Eerst en vooral vorm je samen met je hond een team. Aandacht hebben voor het baasje en een goeie (vertrouwens)band hebben met je hond is hierbij belangrijk. Je hond zal op jouw aanwijzingen moeten kunnen vertrouwen. Maar ook andersom is het belangrijk de hond voldoende vertrouwen te geven, zodat er ruimte is voor initiatief en zelfstandigheid, bijvoorbeeld bij het vooruit sturen van de hond. Heel regelmatig spelen met je hond is ideaal om je band met je hond te versterken. Trekspelletjes, speelgoed weggooien en de hond gaat het halen, of gewoon samen van het ene punt naar het andere punt crossen, de hond door de benen laten slalommen, … De beste resultaten, meeste plezier (want hier draait het tenslotte allemaal om) en snelheid bekom je door positief en beloningsgericht te werken. Het komt er vooral ook op aan dat je je hond weet te motiveren. Dit kan uiteraard op verschillende manieren. Spelen met je hond is hier het meest aangewezen voor, het liefst met een speeltje. Maar uiteraard kan voedsel of zelfs je stem een beloning zijn en je hond motiveren. Op een agility parcours loopt de hond nooit aan één kant. Anders dan in gehoorzaamheid moet de hond dus gewoon zijn om zowel links als rechts van de geleider te lopen. Laat je hond hier dus aan wennen. Laat je hond regelmatig langs beide kanten lopen, in een rechte lijn en ook in bochten (cirkels maken, waarbij de hond aan de buitenkant loopt).
Interesse voor het volgende instapmoment? Meld je dan aan bij Bart Danneels of via het contactformulier op deze website.

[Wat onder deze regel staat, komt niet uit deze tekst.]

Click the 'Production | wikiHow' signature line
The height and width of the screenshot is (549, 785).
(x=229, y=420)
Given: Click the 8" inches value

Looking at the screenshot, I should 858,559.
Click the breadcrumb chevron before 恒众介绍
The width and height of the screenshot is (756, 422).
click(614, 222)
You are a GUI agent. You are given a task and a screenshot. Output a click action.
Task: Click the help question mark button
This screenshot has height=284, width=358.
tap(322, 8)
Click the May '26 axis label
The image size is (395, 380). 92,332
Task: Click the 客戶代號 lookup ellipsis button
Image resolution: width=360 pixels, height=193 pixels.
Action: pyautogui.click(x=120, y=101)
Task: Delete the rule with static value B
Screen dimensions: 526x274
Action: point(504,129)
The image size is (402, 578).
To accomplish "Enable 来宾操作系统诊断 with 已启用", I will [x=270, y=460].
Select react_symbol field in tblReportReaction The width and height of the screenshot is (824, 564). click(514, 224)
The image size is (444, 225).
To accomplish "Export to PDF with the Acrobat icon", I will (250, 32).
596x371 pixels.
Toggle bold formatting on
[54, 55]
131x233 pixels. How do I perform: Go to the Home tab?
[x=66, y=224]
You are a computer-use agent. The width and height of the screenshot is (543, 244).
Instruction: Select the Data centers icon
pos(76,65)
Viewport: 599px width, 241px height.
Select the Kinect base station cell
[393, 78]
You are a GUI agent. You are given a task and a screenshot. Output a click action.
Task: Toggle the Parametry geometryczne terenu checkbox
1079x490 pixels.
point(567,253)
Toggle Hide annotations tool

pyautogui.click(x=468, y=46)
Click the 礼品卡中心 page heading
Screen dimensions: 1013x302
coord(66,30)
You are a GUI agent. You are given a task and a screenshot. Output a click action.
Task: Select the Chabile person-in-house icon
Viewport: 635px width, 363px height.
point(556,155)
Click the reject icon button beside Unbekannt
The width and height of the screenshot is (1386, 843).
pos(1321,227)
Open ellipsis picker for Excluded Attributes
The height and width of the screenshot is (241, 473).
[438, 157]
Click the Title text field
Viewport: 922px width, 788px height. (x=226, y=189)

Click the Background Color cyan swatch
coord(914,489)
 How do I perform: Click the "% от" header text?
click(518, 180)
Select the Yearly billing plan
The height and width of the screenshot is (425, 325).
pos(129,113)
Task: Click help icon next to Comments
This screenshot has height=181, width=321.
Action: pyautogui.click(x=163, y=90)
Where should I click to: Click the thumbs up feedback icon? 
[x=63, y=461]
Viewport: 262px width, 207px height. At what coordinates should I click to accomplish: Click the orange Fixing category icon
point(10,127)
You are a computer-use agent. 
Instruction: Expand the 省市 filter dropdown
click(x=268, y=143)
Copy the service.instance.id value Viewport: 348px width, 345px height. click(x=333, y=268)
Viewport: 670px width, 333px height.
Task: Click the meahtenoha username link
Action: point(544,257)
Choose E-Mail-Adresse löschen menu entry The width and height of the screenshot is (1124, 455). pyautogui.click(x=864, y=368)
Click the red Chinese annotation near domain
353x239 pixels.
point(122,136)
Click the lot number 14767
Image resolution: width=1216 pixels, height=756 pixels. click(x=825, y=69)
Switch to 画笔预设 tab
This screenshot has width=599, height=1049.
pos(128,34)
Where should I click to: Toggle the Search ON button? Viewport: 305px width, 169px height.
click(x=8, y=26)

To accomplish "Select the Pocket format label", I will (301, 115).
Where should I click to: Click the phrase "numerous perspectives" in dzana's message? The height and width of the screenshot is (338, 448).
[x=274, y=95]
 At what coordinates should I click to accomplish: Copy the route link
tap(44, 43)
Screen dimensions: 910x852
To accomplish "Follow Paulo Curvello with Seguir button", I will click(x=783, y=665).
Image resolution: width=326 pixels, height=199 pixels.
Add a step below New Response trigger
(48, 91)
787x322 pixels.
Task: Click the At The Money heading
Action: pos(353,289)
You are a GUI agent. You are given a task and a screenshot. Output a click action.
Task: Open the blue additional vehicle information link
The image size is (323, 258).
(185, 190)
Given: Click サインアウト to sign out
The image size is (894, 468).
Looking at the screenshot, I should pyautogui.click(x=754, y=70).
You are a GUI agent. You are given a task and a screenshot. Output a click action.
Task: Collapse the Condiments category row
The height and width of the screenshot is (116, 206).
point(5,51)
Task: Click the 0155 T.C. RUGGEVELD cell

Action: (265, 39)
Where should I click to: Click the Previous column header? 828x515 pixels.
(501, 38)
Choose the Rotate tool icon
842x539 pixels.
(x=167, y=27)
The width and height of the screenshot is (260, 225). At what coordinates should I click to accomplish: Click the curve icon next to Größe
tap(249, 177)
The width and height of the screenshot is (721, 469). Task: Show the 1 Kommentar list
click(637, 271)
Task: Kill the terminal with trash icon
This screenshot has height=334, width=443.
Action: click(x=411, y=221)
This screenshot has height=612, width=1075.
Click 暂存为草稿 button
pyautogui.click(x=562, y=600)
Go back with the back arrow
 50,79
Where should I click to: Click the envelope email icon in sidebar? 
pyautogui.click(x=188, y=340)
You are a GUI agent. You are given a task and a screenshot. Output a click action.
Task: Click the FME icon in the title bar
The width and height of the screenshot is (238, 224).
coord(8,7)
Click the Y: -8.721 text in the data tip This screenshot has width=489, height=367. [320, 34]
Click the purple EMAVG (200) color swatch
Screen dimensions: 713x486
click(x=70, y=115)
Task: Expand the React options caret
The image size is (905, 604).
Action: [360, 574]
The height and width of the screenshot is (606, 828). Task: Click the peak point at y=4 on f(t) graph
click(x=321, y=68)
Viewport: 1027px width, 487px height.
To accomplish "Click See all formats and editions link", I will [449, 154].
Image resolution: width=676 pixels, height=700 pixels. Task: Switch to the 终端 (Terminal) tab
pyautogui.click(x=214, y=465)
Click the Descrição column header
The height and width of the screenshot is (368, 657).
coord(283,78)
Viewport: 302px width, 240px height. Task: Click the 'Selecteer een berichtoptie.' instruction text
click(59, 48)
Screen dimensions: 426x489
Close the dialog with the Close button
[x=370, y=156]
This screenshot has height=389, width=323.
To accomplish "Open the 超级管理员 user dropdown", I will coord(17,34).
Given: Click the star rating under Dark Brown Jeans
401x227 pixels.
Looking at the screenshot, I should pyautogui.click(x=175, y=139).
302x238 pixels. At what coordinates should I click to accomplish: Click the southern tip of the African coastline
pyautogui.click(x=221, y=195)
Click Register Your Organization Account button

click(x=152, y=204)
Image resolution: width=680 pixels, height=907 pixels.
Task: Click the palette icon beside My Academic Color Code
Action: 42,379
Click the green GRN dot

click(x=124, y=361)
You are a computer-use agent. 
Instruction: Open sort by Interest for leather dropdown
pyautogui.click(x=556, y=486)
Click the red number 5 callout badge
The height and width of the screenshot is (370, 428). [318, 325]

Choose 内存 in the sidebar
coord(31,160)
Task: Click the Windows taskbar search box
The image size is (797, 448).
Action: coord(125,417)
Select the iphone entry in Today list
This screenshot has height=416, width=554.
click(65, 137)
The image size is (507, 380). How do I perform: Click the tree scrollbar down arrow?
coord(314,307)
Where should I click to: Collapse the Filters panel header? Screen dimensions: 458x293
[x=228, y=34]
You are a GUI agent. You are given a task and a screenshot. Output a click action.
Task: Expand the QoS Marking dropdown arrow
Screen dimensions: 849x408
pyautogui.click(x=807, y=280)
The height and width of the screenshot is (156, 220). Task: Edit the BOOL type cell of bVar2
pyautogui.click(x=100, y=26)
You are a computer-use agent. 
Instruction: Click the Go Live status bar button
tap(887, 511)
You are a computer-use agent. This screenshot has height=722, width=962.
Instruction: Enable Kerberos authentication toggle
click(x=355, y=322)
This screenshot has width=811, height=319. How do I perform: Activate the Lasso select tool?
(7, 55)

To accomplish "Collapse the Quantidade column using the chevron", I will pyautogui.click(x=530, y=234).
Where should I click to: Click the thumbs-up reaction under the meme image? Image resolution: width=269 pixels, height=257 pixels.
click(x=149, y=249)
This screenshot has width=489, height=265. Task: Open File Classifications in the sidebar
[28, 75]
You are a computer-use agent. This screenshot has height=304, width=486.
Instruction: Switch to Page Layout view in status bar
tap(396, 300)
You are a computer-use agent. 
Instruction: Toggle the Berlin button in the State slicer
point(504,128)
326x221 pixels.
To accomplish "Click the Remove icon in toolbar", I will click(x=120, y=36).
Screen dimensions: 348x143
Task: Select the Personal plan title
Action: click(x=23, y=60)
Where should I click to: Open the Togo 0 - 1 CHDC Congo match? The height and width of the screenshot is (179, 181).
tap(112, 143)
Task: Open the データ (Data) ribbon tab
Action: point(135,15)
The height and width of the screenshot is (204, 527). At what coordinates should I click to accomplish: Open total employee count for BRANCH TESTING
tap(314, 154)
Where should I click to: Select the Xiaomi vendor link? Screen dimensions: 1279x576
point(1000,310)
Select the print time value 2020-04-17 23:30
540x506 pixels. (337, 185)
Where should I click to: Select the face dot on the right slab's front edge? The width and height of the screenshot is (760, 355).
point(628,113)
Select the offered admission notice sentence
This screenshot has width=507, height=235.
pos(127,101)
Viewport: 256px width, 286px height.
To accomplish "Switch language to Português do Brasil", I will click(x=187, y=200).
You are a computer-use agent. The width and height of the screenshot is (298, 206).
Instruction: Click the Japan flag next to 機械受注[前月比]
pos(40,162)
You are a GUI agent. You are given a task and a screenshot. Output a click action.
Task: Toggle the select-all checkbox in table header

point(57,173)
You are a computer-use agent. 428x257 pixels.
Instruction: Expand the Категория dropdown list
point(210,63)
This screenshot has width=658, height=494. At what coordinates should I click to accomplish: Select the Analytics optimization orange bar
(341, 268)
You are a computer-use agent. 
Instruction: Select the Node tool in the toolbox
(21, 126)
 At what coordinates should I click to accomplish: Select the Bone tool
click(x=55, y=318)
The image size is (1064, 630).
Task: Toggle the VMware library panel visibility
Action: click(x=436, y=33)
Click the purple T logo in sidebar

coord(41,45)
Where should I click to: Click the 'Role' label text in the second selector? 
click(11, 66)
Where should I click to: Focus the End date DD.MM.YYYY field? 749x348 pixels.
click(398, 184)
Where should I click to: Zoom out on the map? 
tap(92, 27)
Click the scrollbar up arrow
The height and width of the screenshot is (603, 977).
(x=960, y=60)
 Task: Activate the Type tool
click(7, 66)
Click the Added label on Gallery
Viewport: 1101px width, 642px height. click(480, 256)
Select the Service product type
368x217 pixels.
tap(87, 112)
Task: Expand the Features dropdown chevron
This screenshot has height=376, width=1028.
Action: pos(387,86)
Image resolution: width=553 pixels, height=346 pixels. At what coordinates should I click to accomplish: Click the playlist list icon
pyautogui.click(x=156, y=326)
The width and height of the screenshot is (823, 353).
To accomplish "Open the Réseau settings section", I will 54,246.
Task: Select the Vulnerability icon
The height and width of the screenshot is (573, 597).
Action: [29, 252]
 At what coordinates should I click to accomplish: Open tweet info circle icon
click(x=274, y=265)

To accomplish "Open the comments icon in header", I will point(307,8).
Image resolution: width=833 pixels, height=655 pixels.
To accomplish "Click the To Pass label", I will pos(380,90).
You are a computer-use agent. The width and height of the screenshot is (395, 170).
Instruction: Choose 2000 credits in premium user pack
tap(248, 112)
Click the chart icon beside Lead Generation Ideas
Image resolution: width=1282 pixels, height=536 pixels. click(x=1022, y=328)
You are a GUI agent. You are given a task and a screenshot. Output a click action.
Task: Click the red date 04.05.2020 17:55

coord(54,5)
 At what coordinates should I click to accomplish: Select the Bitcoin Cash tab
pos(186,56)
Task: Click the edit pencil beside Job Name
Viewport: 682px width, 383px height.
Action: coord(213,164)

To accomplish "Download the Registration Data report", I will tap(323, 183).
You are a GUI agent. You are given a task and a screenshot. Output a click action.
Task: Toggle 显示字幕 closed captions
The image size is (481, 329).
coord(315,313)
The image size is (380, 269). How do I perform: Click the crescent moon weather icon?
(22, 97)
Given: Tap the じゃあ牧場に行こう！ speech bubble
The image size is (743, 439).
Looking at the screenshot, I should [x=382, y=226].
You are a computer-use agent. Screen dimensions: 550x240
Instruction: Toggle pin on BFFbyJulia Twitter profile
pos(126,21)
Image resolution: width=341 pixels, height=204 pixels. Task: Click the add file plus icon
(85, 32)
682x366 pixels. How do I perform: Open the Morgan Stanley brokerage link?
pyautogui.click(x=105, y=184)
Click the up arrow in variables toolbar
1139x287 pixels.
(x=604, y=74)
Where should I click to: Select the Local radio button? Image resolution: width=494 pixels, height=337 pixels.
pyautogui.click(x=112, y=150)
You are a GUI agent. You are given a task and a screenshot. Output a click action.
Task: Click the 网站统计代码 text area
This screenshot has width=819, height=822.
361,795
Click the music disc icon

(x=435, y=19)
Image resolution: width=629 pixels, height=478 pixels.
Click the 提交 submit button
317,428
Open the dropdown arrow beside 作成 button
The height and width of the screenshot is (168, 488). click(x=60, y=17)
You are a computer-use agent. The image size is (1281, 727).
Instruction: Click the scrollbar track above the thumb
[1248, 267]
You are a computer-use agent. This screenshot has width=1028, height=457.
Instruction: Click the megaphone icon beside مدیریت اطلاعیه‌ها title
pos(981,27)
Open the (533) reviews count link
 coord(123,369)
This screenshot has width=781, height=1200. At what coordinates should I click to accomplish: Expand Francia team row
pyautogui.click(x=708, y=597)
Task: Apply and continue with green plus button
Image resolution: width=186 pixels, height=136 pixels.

In welke groep je terecht komt wordt beslist door de trainers en bij verandering van groep zal dit op tijd gemeld worden via de gekende kanalen. Bij groep 3 en 4 zit er een extra kwartier om parcours te verbouwen.
Indeling van de groepen en uren kunnen aangepast worden in de loop van het jaar, naargelang de bezetting in de groepen of in functie van het onderlinge niveau. Dit om het parcours/oefeningen zoveel mogelijk op de groep te kunnen afstemmen.
We hebben namelijk de intentie om een 3 à 4-tal keer per jaar een training te houden, waarbij we doen alsof het wedstrijd is. Deze data zullen uitgangen in de kantine en dit zal normaal iedere keer samenvallen met de overgangsproeven van de gehoorzaamheid.
Waarom? Gewoon omdat het fun is, om meer bekend te geraken met de reglementen, om es te kijken waar je staat en hoe je omgaat met tijdsdruk, … Het is dus geen echte wedstrijd en er vallen geen prijzen te winnen. Het is een gewone training, maar eens in een ander kleedje. Hopelijk vinden jullie het gewoon es leuk om te doen en leren jullie er iets van bij.
Tijdens de ‘doe-alsof-het-voor-echt-is-training’ lopen we ook 1 game: een snooker, gambling of power en speed. Waarbij jullie eerst de uitleg krijgen, daarna verkennen en lopen. Voor wedstrijdspelers maken deze games deel uit van sommige wedstrijden. Op die manier krijgen jullie hier ook een beetje voeling mee, want op ‘gewone trainingen’ komt dit uiterst zelden aan bod.
Opgelet! We stellen voor om met z’n allen om 8u45 aanwezig te zijn voor de opbouw van het eerste parcours.